**Text passage**.
============================================================

# Timeshare trade you questioned going to but ending up loving



## Panina (Sep 1, 2017)

I love what I own but also like the excitement of trading to different areas and resorts.  

Sometimes I trade into a resort thinking why did I trade into it? 

Most recently by husband wanted to go up to the mountains. He likes to hike.  I go with him often but it doesn't usually call my name. 

So, I traded into Blue Ridge in Banner Elk. We had never been to that area.  During our drive up I dreaded the thought of going.  

To my surprise, I enjoyed the trip, area and the rustic timeshare so much.  Beautiful country, lots to do. A great experience and yes I hiked and enjoyed it.


----------



## silentg (Sep 1, 2017)

Sometimes the unexpected can be fun. Good for you! We have been traveling to places I never thought to go, but liked them all. Have to keep an open mind.


----------



## littlestar (Sep 1, 2017)

I like to stick with Marriott and Disney because of the quality, but we went to Hilton Head at Waterside at Spinnaker and I loved the resort.  It was clean and the location was awesome.


----------



## LisaH (Sep 1, 2017)

My favorite trade in recent years is Samoset in Maine. It's a gorgeous resort with fabulous views and comfort in a beautiful location. Access to hotel amenities is a nice bonus.


----------



## rickandcindy23 (Sep 1, 2017)

============================================================

**Task**. Reproduce, word for word, the stretch of the timeshare trade thread from "Sometimes the unexpected" through "location was awesome.".

============================================================

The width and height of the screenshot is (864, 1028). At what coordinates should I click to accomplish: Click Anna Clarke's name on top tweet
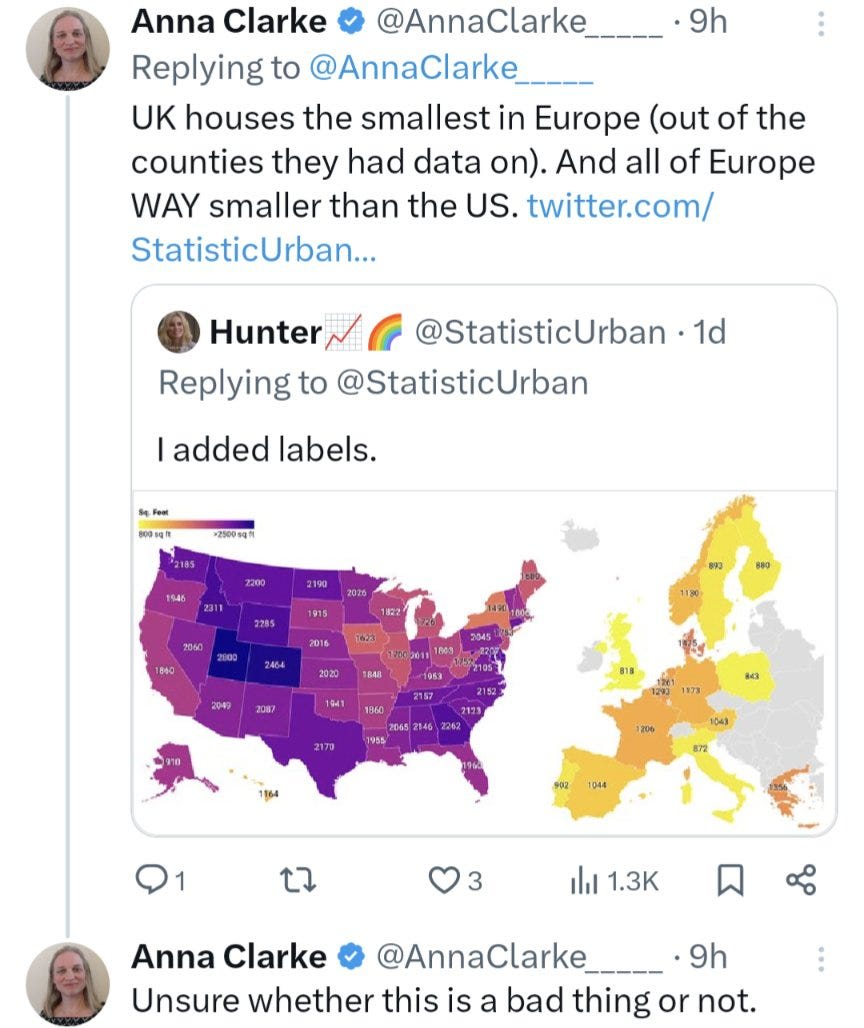[x=229, y=22]
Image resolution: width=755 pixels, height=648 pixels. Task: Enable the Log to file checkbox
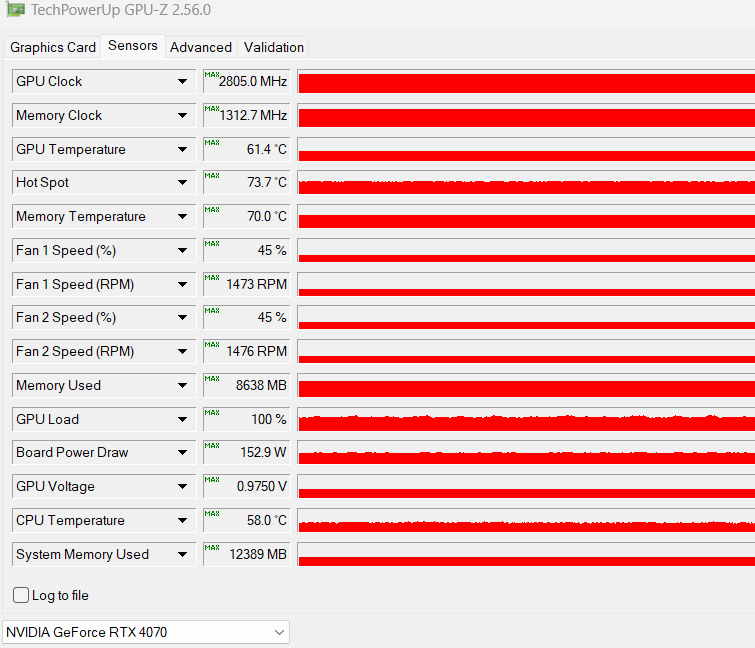21,595
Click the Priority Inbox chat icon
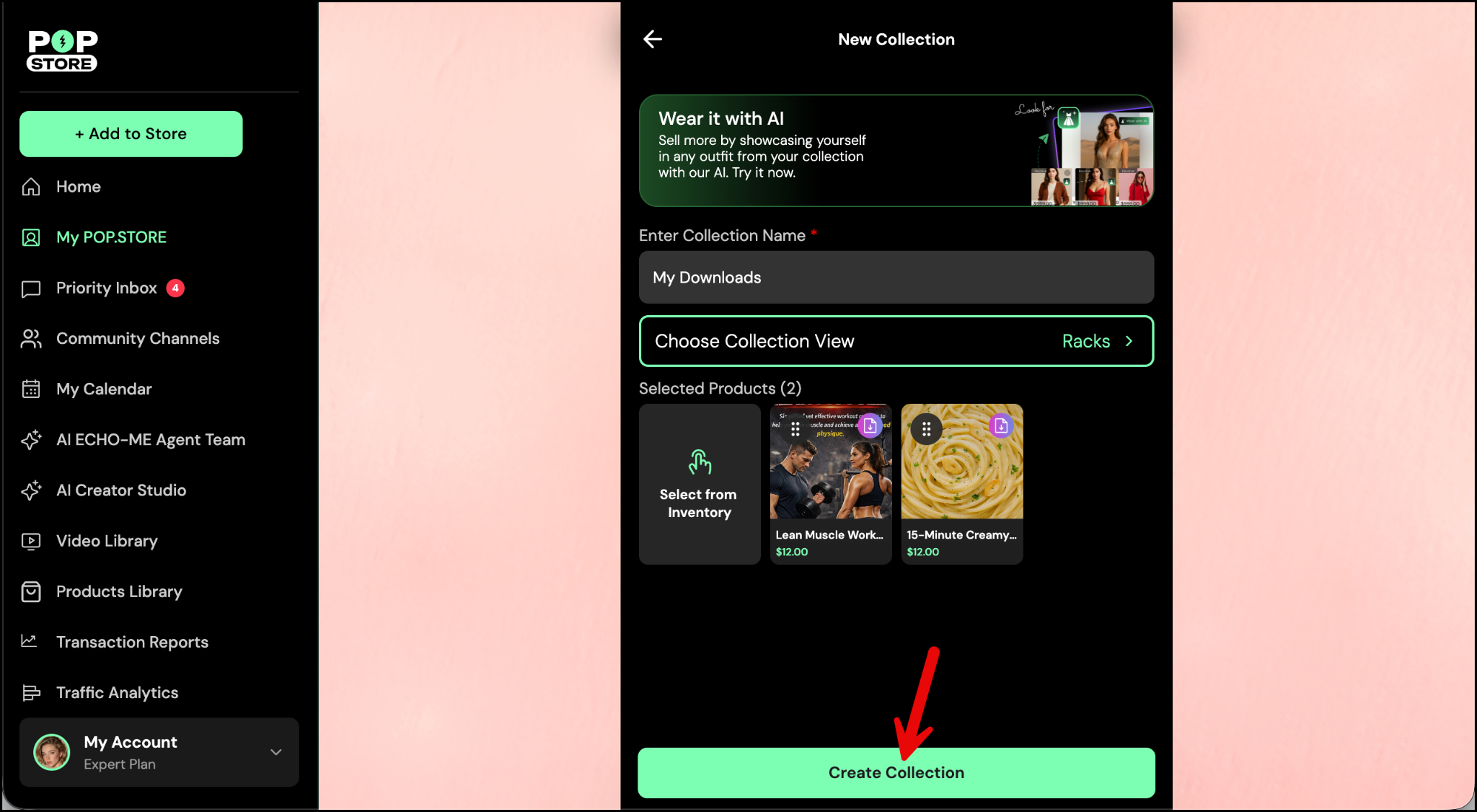 [x=31, y=288]
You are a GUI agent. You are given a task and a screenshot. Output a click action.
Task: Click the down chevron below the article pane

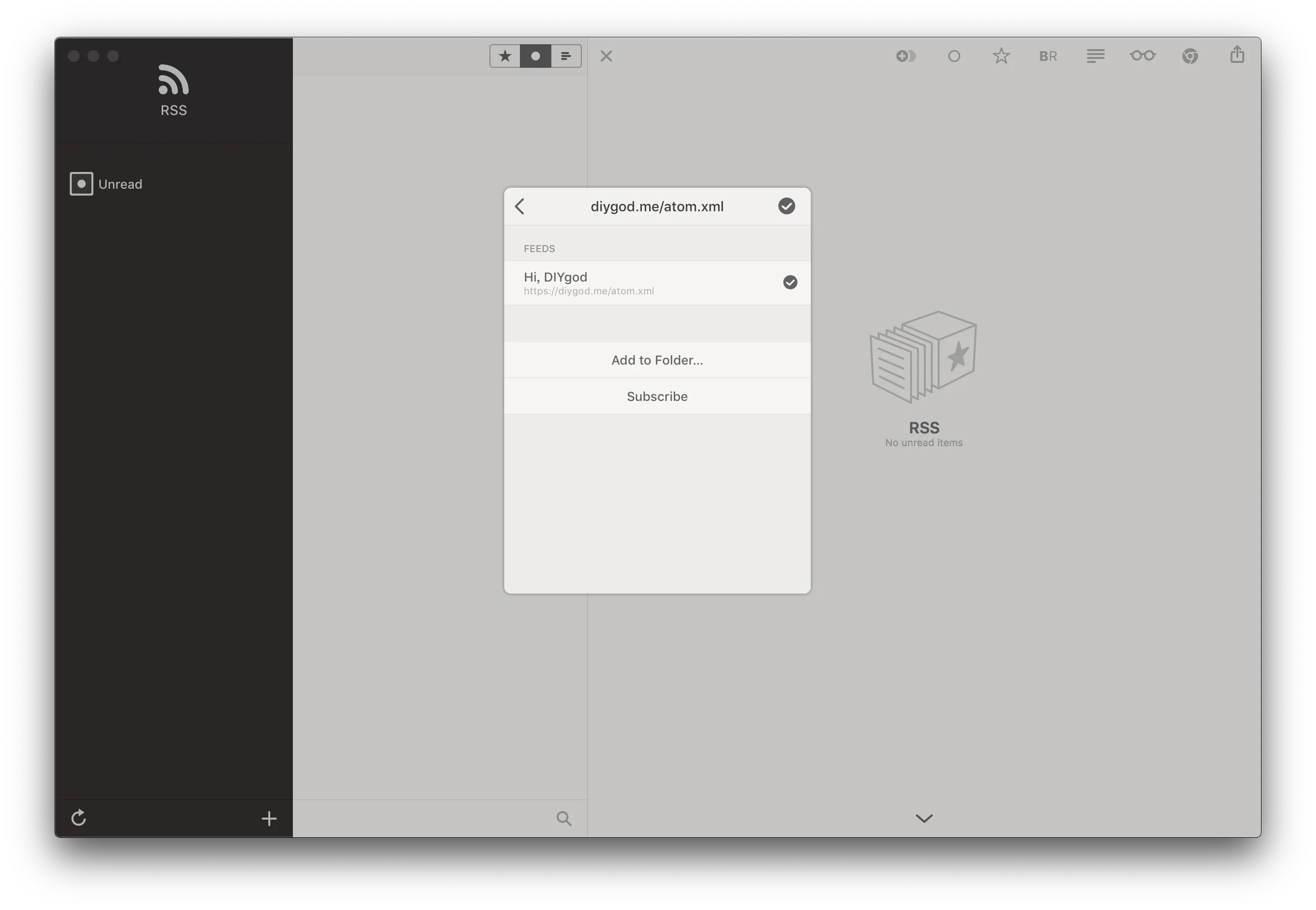[x=924, y=818]
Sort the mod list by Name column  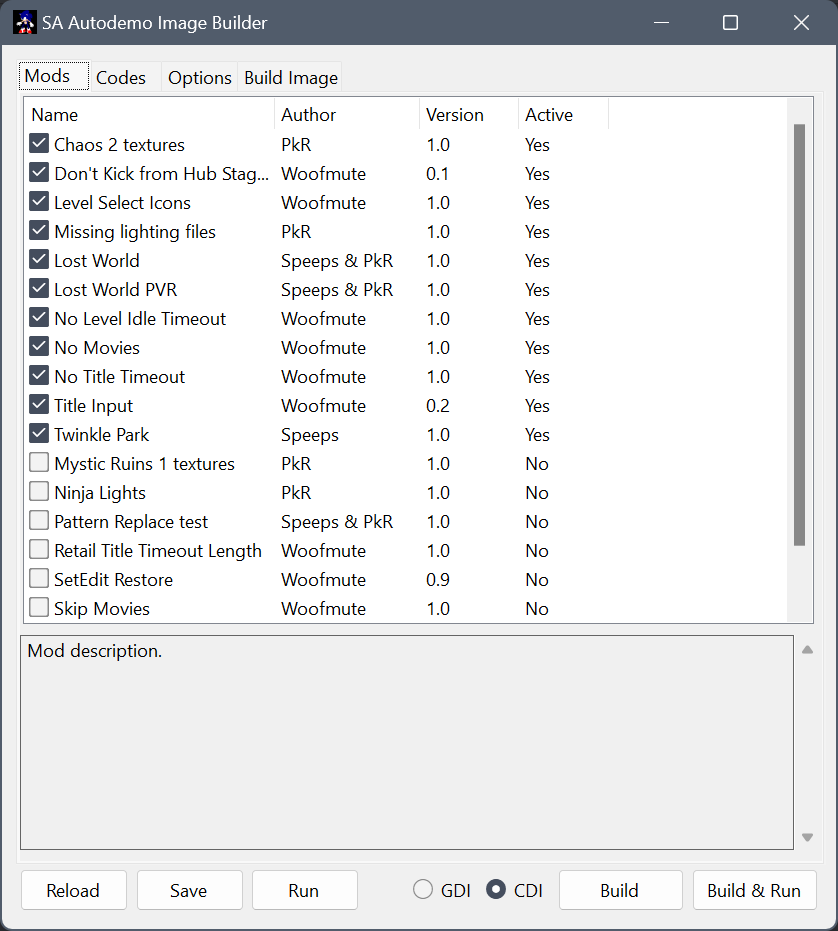pos(150,115)
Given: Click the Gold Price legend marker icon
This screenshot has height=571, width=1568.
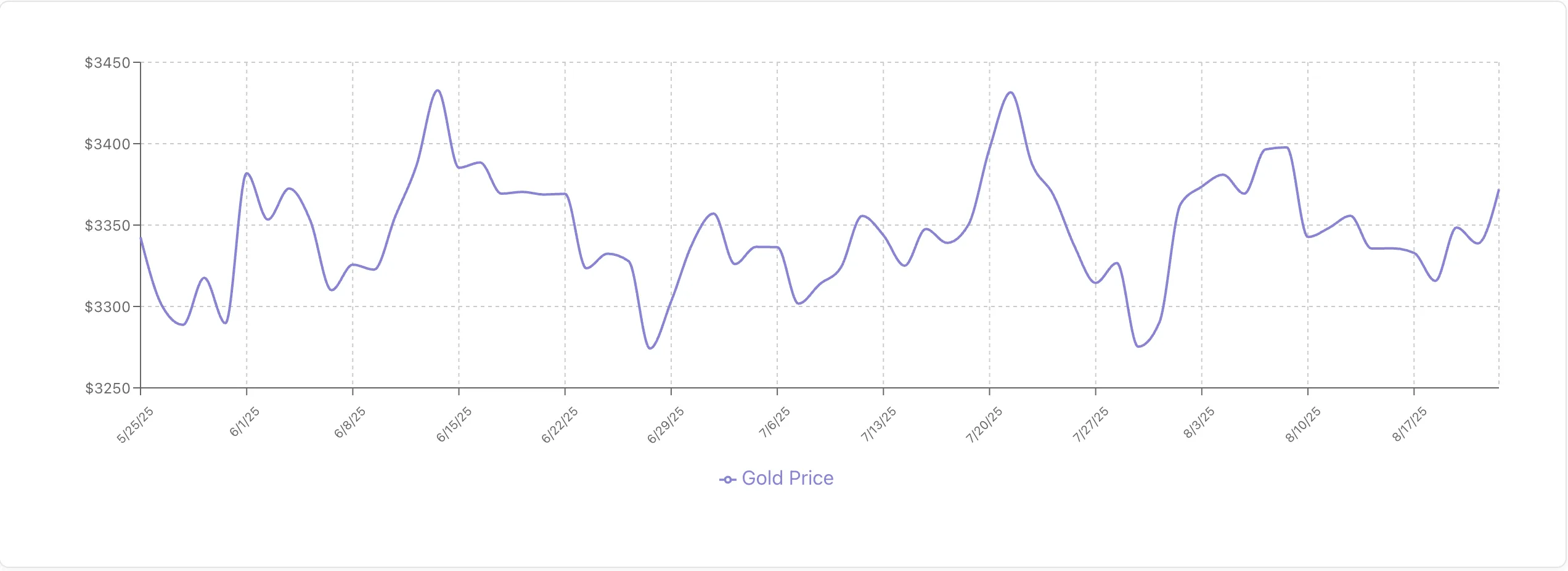Looking at the screenshot, I should pos(727,479).
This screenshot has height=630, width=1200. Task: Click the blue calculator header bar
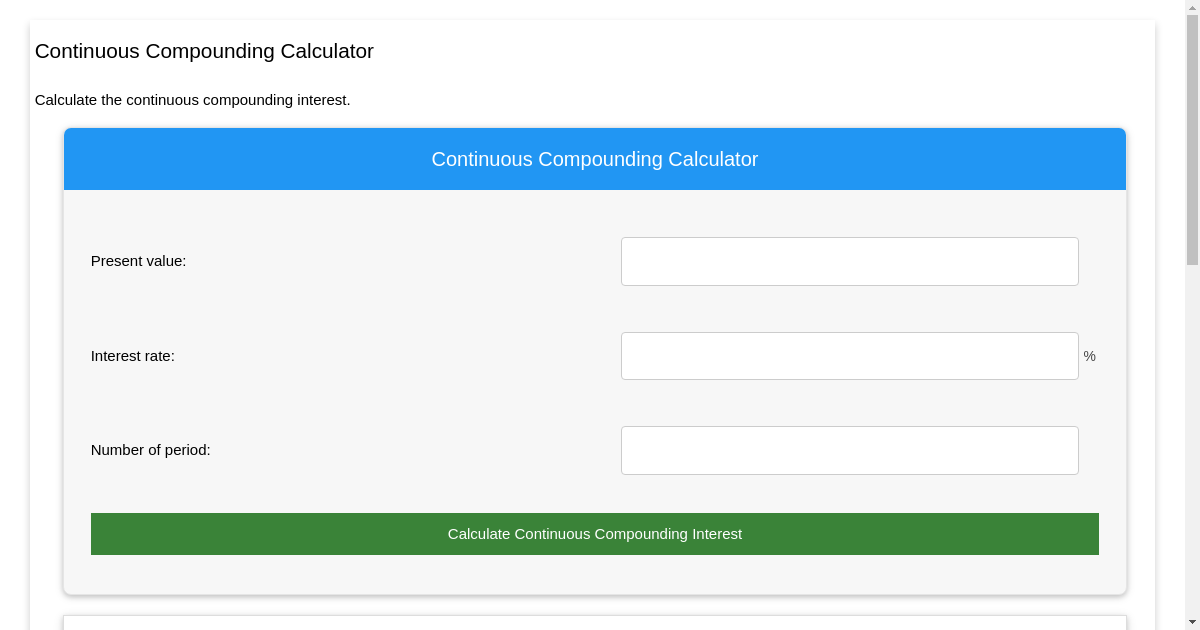point(594,158)
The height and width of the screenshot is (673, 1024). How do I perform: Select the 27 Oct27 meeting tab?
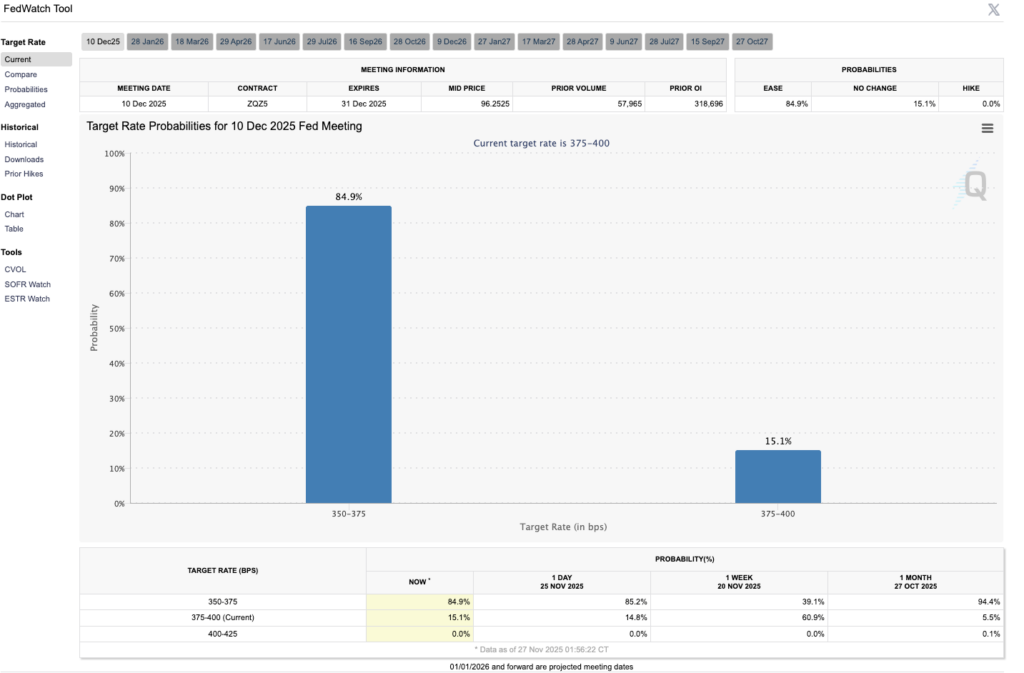[x=751, y=42]
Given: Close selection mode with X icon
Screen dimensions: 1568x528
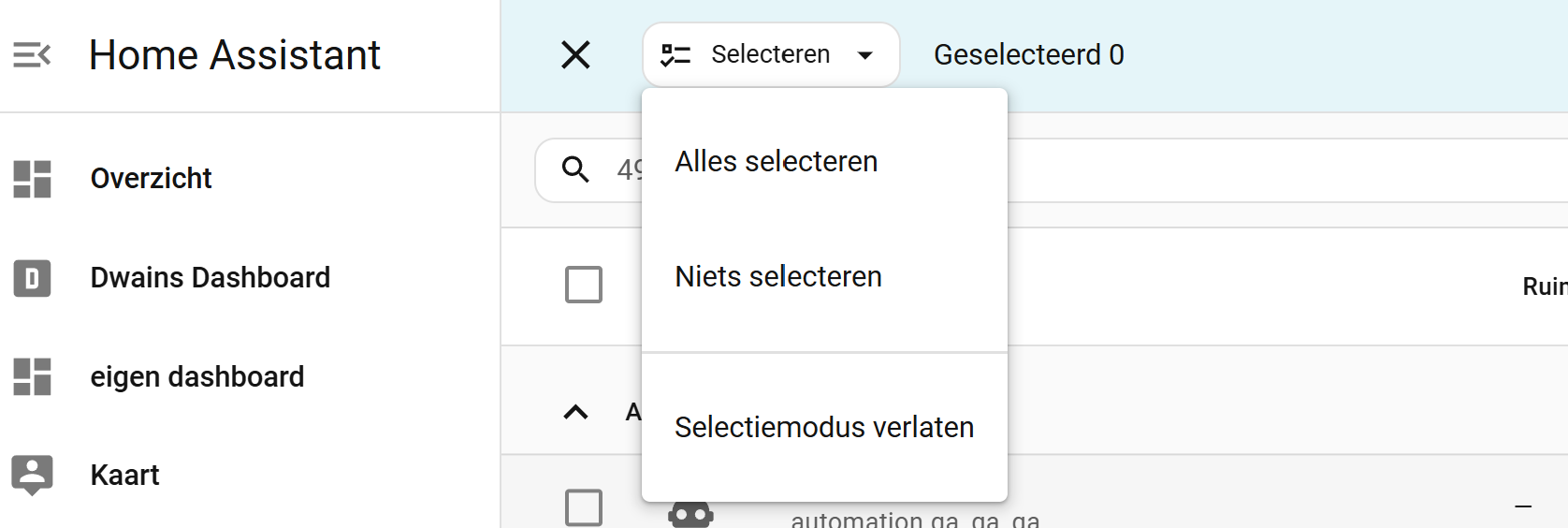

============================================================

**Reply to the task**.
Sometimes the unexpected can be fun. Good for you! We have been traveling to places I never thought to go, but liked them all. Have to keep an open mind.


----------



## littlestar (Sep 1, 2017)

I like to stick with Marriott and Disney because of the quality, but we went to Hilton Head at Waterside at Spinnaker and I loved the resort.  It was clean and the location was awesome.